§ What the task asks
Tally up the lines in the following entries where the string "button" appears, and answer with the number alone.

§ Extracted data entries
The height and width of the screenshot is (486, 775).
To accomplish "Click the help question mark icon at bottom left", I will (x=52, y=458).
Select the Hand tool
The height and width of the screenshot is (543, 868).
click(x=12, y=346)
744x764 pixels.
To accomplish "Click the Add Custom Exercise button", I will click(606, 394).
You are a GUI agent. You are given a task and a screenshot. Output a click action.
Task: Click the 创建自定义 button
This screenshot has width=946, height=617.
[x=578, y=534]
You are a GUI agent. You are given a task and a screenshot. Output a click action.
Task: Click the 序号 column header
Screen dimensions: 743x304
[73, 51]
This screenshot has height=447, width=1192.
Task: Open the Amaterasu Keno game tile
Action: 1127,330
---
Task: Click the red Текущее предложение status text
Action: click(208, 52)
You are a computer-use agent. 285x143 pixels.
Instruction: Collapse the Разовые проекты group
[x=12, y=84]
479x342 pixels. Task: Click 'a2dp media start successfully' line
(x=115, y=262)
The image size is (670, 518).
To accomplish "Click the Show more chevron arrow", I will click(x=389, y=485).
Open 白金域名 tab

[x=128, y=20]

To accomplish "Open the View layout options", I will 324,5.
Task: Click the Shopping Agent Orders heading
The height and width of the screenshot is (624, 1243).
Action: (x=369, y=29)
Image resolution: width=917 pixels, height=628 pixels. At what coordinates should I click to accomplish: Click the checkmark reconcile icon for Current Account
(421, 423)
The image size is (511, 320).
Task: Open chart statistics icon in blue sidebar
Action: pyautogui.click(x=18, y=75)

§ Exercise answer
2